弱点は、Slackのカスタムステータスが1人につき1つしか設定できない点です。オフィス 3F-A12と会議中を同時に表示することはできません。この場合はGoogleカレンダー連携による会議中ステータスを優先し、会議が終われば自動的に元のステータスに戻る設定にします。また、Slackを導入していない企業ではMicrosoft Teamsでも同様のステータス運用が可能ですが、本記事ではSlackを前提に説明しています。

Recommended tool list

ToolRolePricingImplementation timeNotes
YourDesk座席予約と出社予定の一元管理月額課金1〜2週間フロアマップの登録と座席番号の設定が初期作業の中心。管理画面から画像をアップロードして座席をマッピングする。50名規模なら1日で設定可能。
KING OF TIME勤怠打刻と勤務場所の確定月額課金1〜2週間打刻区分に出社と在宅を追加設定する。既にKING OF TIMEを利用中の企業は打刻区分の追加だけで対応可能。API連携は運用安定後に段階的に導入する。
Slack所在情報の表示ハブと緊急連絡の統合無料枠あり1日カスタムステータスの運用ルールを決めてチャンネルトピックに掲示する。ワークフロービルダーで朝のリマインダーとステータス更新フォームを作成する。無料プランでもカスタムステータスは利用可能。

結論:見る場所を1つに決めるだけで人探しの時間はなくなる

フリーアドレスと在宅勤務の併用で人が見つからない問題の本質は、情報が散らばっていることです。座席予約をYourDeskに集約し、勤怠打刻のKING OF TIMEで勤務場所を確定させ、その情報をSlackのステータスに反映する。この3つをつなぐだけで、誰がどこにいるかはSlackを見れば分かるという状態が作れます。

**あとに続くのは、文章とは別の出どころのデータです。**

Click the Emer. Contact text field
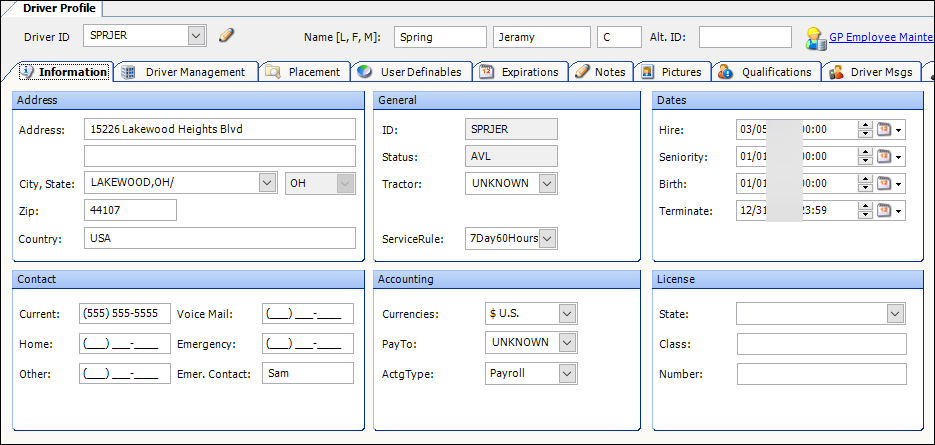Viewport: 935px width, 445px height. tap(307, 373)
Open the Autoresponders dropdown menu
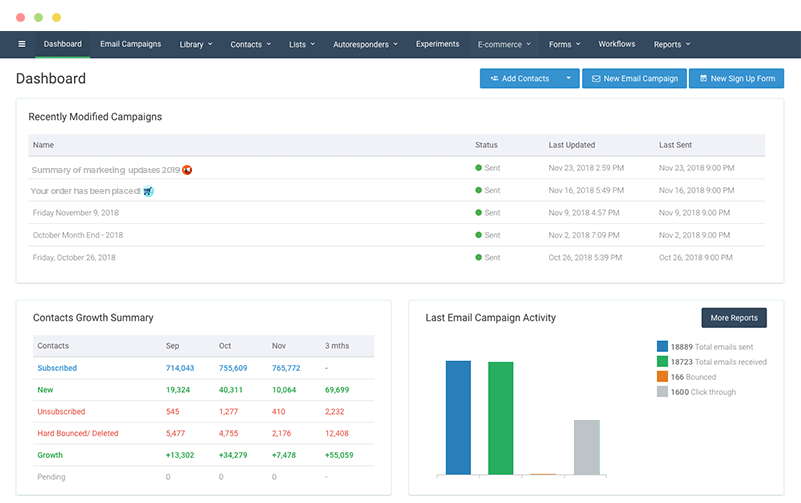The height and width of the screenshot is (503, 801). point(365,44)
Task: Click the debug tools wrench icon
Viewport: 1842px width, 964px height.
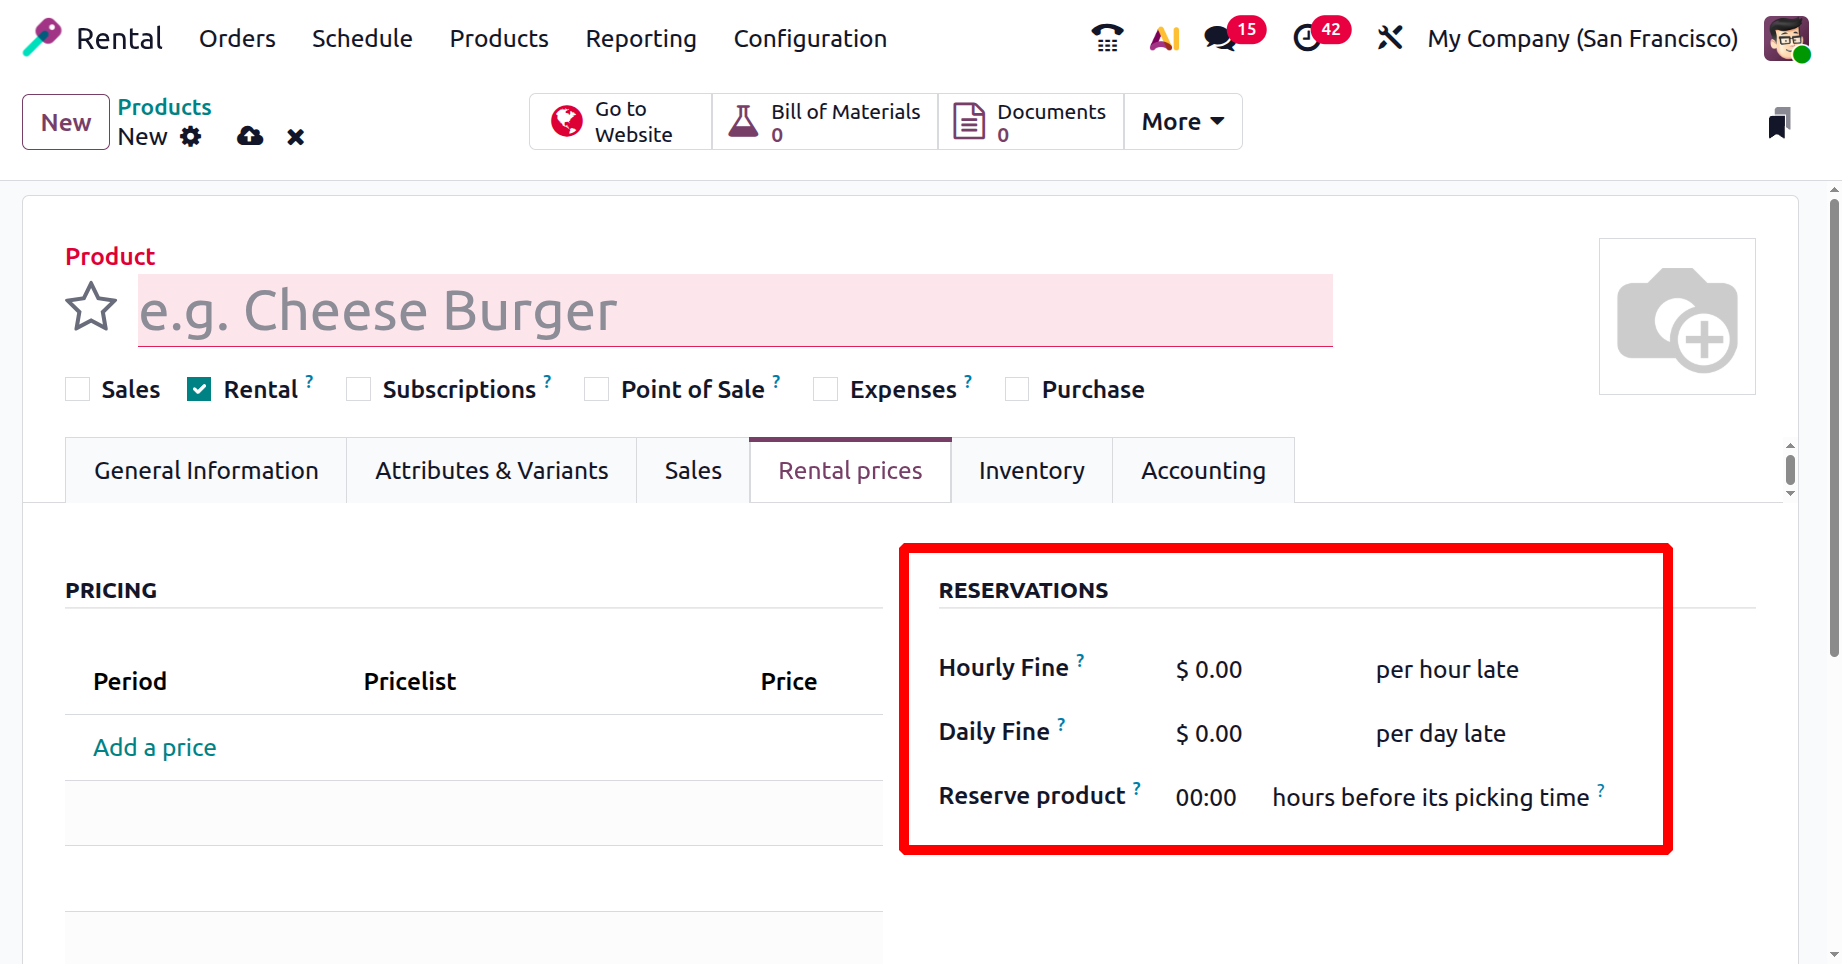Action: pyautogui.click(x=1389, y=38)
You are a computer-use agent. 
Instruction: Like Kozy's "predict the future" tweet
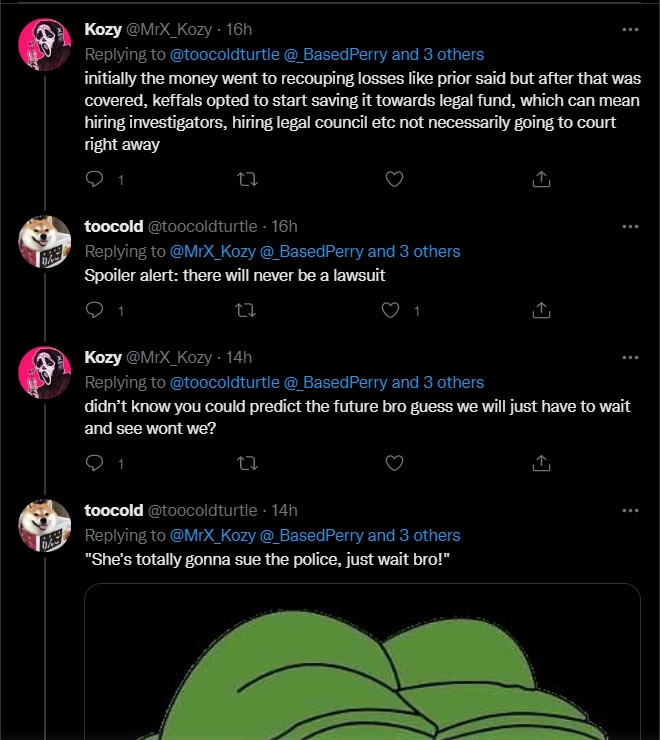394,463
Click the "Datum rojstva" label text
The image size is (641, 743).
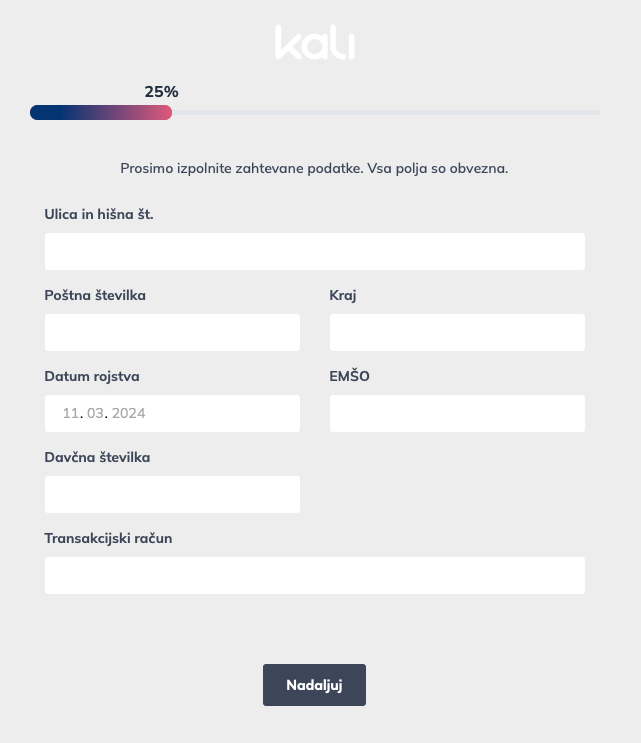(x=92, y=376)
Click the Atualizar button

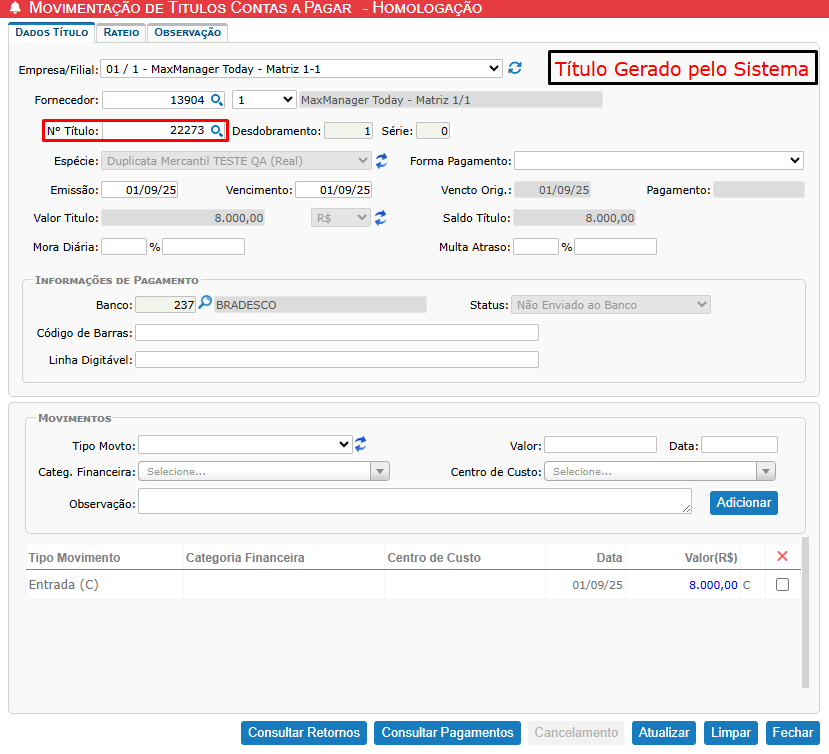664,733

まずは来週から、Slackのカスタムステータスに勤務場所を入れるルールだけ始めてください。手動でも構いません。それだけで人を探す時間が目に見えて減ることを実感できます。効果を確認できたら、YourDeskの座席予約とKING OF TIMEの打刻区分設定を順に導入し、段階的に自動化を進めていくのが最も確実な進め方です。